SIGNIFICANT CHANGES IN THE STATE OF AFFAIRS (Continued)

  • On 15 May 2009, Mr Stephen Dattels was appointed a Director of Berkeley. Mr Dattels has subsequently resigned with effect from 14 September 2009;

  • On 12 June 2009, the Company issued 5,064,510 shares at $0.50 each, along with 2,532,219 free attaching listed options exercisable at $0.75 each on or before 15 May 2013, to existing Shareholders under the non-renounceable rights issue, raising $2.53 million prior to issue costs; and

  • On 22 June 2009, the Company issued the shortfall securities under the non-renounceable rights issue. 815,074 shares at $0.50 each, along with 407,537 free attaching listed options exercisable at $0.75 each on or before 15 May 2013, were placed raising $0.4 million prior to issue costs.

SIGNIFICANT POST BALANCE DATE EVENTS

Since the end of the financial year, the following events have significantly affected, or may significantly affect, the operations of the Consolidated Entity, the results of those operations, or the state of affairs of the consolidated Entity in future financial years:

  • Mr Stephen Dattels resigned as a Director of Berkeley with effect from 14 September 2009.

Other than the above, as at the date of this report there are no matters or circumstances, which have arisen since 30 June 2009 that have significantly affected or may significantly affect:

  • the operations, in financial years subsequent to 30 June 2009, of the Consolidated Entity;
  • the results of those operations, in financial years subsequent to 30 June 2009, of the Consolidated Entity; or
  • the state of affairs, in financial years subsequent to 30 June 2009, of the Consolidated Entity.

ENVIRONMENTAL REGULATION AND PERFORMANCE

The Consolidated Entity's operations are subject to various environmental laws and regulations under the relevant government's legislation. Full compliance with these laws and regulations is regarded as a minimum standard for all operations to achieve.

Instances of environmental non-compliance by an operation are identified either by external compliance audits or inspections by relevant government authorities. 

There have been no significant known breaches by the Consolidated Entity during the financial year. 

LIKELY DEVELOPMENTS AND EXPECTED RESULTS 

It is the Board's current intention that the Consolidated Entity will continue with development of its Spanish uranium projects. The Company will also continue to examine new opportunities in mineral exploration, including uranium. 

All of these activities are inherently risky and the Board is unable to provide certainty that any or all of these activities will be able to be achieved. In the opinion of the Directors, any further disclosure of information regarding likely developments in the operations of the Consolidated Entity and the expected results of these operations in subsequent financial years may prejudice the interests of the Company and accordingly no further information has been disclosed.

  INFORMATION ON DIRECTORS' INTERESTS IN SECURITIES OF BERKELEY



Interest in Securities at the Date of this Report


Ordinary Shares(i)

$0.75 Listed Options(ii)

$1.00 Incentive Options(iii)

$1.86 Incentive Options(iv)

Robert Hawley

-

500,000

-

-

Matthew Syme

2,898,105

1,069,002

-

-

Scott Yelland

-

250,000

250,000

1,000,000

Sean James

-

250,000

-

-

James Ross

315,000

257,500

-

-

Jose Ramon Esteruelas

-

500,000

-

-

Notes

             (i)    'Ordinary Shares' means fully paid ordinary shares in the capital of the Company.

(ii)    '$0.75 Listed Options' means an option to subscribe for 1 Ordinary Share in the capital of the Company at an exercise price of $0.75 each on or before 15 May 2013.

→ **ACTIVITIES**
[A] According to the directors' report excerpt, with effect from what date did Mr Stephen Dattels resign as a Director of Berkeley?
[B] Quote the passage of the directors' report excerpt that opens with the words containing "The Consolidated Entity's" and closes with "exploration, including uranium.".
[C] Extend the directors' report excerpt, starting after its final sentence.
The data that follow come from a separate source unrelated to the directors' report excerpt.

→ **ENTRIES SHOWN**
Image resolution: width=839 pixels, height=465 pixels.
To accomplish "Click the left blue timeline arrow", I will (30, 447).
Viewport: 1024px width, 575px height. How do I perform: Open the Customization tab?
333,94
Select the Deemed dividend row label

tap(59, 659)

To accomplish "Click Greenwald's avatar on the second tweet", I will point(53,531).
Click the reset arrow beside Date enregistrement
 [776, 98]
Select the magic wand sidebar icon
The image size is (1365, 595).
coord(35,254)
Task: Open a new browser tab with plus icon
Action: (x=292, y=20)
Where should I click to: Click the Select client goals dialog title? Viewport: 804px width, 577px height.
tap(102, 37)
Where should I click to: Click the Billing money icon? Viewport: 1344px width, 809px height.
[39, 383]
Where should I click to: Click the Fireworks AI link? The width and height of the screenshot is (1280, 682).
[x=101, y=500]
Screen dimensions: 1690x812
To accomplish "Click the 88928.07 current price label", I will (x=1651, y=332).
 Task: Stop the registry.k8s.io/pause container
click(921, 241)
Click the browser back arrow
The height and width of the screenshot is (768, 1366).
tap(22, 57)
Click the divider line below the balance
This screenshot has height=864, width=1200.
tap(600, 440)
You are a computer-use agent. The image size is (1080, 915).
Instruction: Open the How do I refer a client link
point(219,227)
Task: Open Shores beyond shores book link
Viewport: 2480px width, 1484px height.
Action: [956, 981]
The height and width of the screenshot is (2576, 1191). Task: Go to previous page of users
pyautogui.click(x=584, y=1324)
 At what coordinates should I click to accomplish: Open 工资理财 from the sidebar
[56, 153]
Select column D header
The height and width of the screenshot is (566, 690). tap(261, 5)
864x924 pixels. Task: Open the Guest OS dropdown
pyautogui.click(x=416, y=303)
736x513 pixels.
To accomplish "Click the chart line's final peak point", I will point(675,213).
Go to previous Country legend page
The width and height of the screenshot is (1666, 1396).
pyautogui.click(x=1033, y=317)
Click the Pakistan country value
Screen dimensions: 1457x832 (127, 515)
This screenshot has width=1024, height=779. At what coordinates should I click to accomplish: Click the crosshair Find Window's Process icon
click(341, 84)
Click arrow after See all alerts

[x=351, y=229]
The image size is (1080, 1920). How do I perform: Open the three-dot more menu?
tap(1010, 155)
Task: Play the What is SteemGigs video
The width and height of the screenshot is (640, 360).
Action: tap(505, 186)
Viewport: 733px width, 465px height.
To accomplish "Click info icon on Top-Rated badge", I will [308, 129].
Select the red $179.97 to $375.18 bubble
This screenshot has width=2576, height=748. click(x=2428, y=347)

→ **TASK-BY-TASK RESULTS**
[A] He resigned with effect from 14 September 2009.

[B]
The Consolidated Entity's operations are subject to various environmental laws and regulations under the relevant government's legislation. Full compliance with these laws and regulations is regarded as a minimum standard for all operations to achieve.

Instances of environmental non-compliance by an operation are identified either by external compliance audits or inspections by relevant government authorities. 

There have been no significant known breaches by the Consolidated Entity during the financial year. 

LIKELY DEVELOPMENTS AND EXPECTED RESULTS 

It is the Board's current intention that the Consolidated Entity will continue with development of its Spanish uranium projects. The Company will also continue to examine new opportunities in mineral exploration, including uranium.

[C]
(iii)    '$1.00 Incentive Options' means an option to subscribe for 1 Ordinary Share in the capital of the Company at an exercise price of $1.00 each on or before 19 June 2012.

(iv)    '$1.86 Incentive Options' means an option to subscribe for 1 Ordinary Share in the capital of the Company at an exercise price of $1.86 each on or before 5 August 2011.

SHARE OPTIONS

At the date of this report the following options have been issued over unissued capital:

Listed Options

12,924,723 listed options at an exercise price of $0.75 each that expire on 15 May 2013. 

Unlisted Options

10,600,000 unlisted options at an exercise price of $0.70 each that expire on 30 April 2010. 

2,500,000 unlisted options at an exercise price of $1.00 each that expire on 31 May 2013.

2,160,000 unlisted options at an exercise price of $1.86 each that expire on 5 August 2011.

787,500 unlisted options at an exercise price of $1.00 each that expire on 19 June 2012.

These options do not entitle the holders to participate in any share issue of the Company or any other body corporate. During the financial year, no shares were issued as a result of the exercise of options. Since 30 June 2009, there have been 15,033 shares issued as a result of the exercise of options.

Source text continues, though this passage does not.